**What you will do:**
1. Translate this sentence from the email thread on speeding up a table conversion into Spanish: "The OS has to check each record to see if the key is a duplicate."
2. Resume the email thread on speeding up a table conversion after its final sentence, writing a few more lines in the same voice.

**Selected extract:**

________________________________________

That would allow blocking to occur.  :-)

On Thursday, October 8, 2020, 7:12:09 PM EDT, Alan Campin <alan0307d@xxxxxxxxx> wrote:

With the unique index, you will not get any blocking. The OS has to check
each record to see if the key is a duplicate.

The only way I could think to speed it up is remove or disable the unique
index and OVRDBR SEQONLY for some number of records like 500 or 1000. That
will speed it up real fast but then you have to build the unique index.


On Thu, Oct 8, 2020 at 3:17 PM Evan Harris <auctionitis@xxxxxxxxx> wrote:

Last time I did something like this I messed with the blocking but the
biggest boost I got was from running chunks of the conversion in parallel.
I'm not sure if it is an option for you but I just divided the table I was
converting into chunks by record number and ran multiple jobs in parallel.

________________________________________

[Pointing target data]

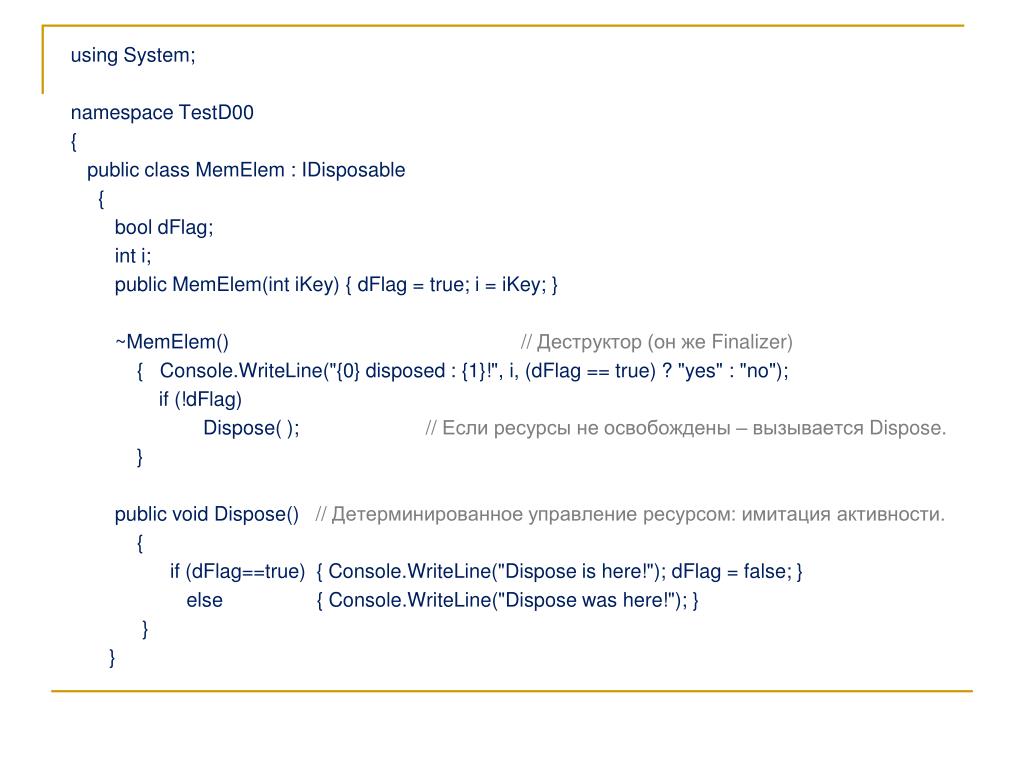Click the 'dFlag = false;' assignment
Image resolution: width=1024 pixels, height=768 pixels.
click(x=731, y=571)
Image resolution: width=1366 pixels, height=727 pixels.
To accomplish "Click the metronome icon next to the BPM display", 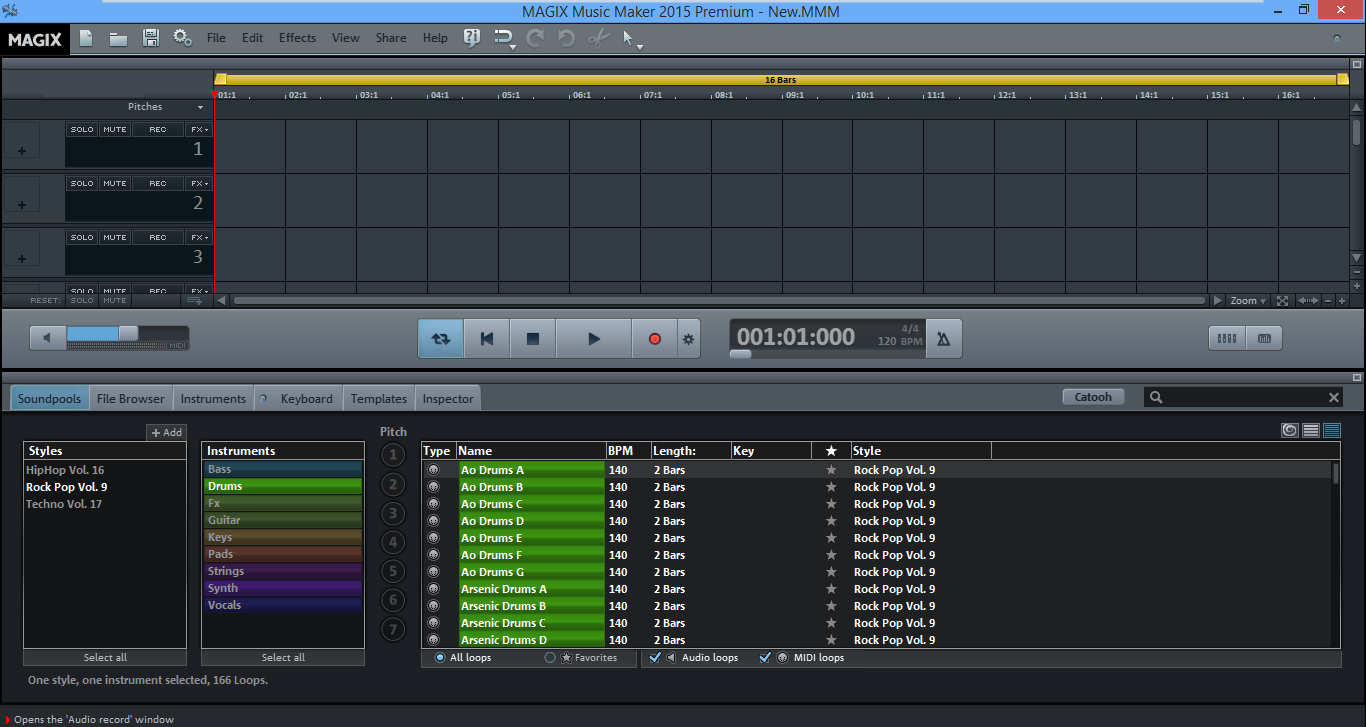I will tap(942, 338).
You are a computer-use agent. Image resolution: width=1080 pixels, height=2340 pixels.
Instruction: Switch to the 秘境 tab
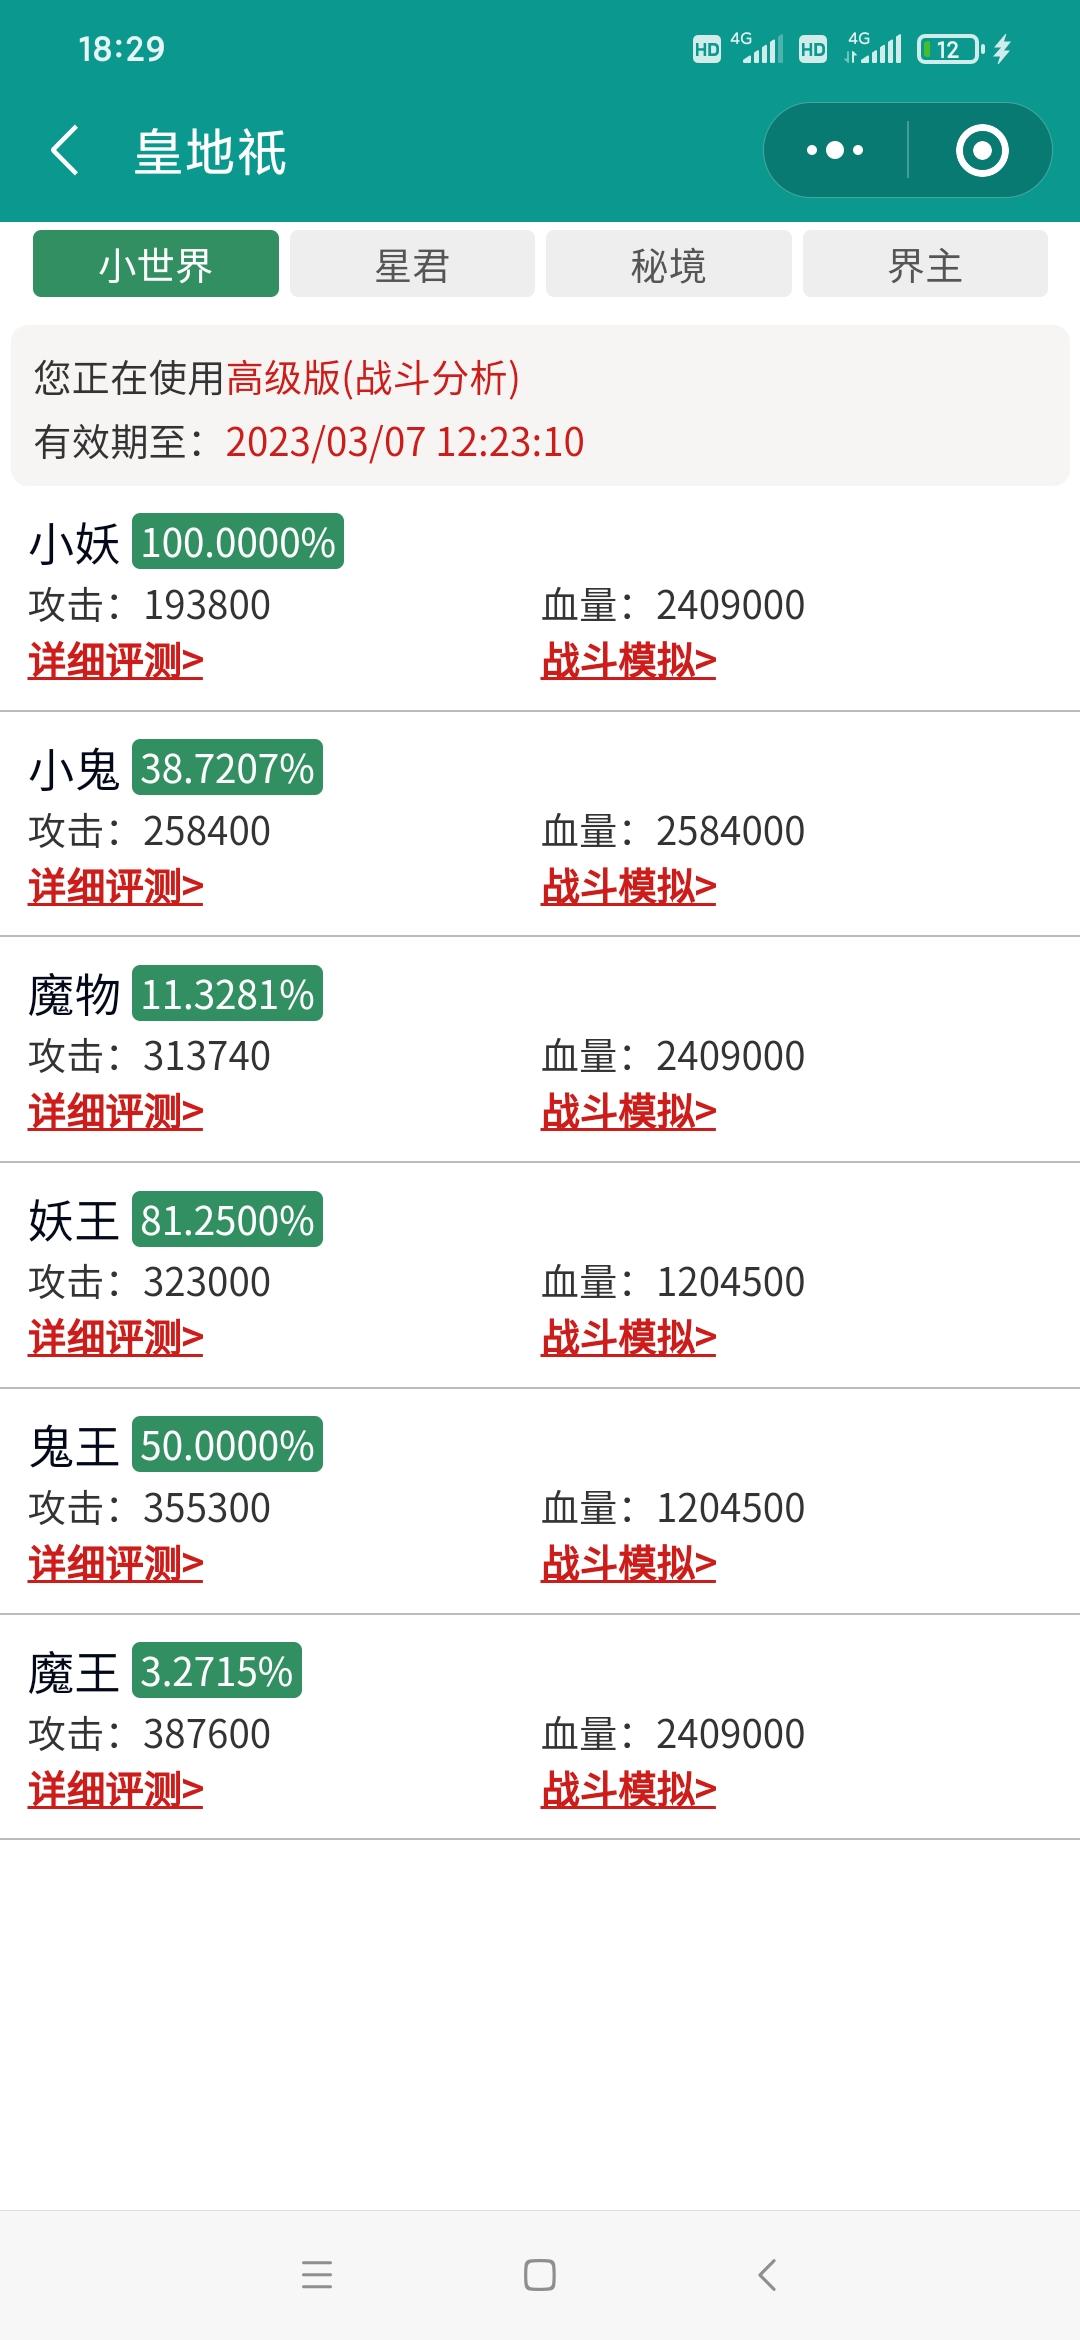[x=669, y=264]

________________________________________

**Task-by-task outputs:**
1. El sistema operativo tiene que comprobar cada registro para ver si la clave es un duplicado.

2.
On Fri, Oct 9, 2020 at 11:00 AM <smith5646midrange@xxxxxxxxx> wrote:

I have a conversion program that will end up writing over 300M 72byte
records and I’m getting pressure to figure out if there is a way to speed
it up.  Currently the program is using an F-spec.  There are no logicals
over the file and even though there is a unique key, there is no way one
could happen during conversion so I'm not checking or monitoring for one.

Would changing to SQL help in any way?
Can I change something related to the blocking?  I’ve never messed with
blocking because the system does it automagically and I always figured it
knew more than me.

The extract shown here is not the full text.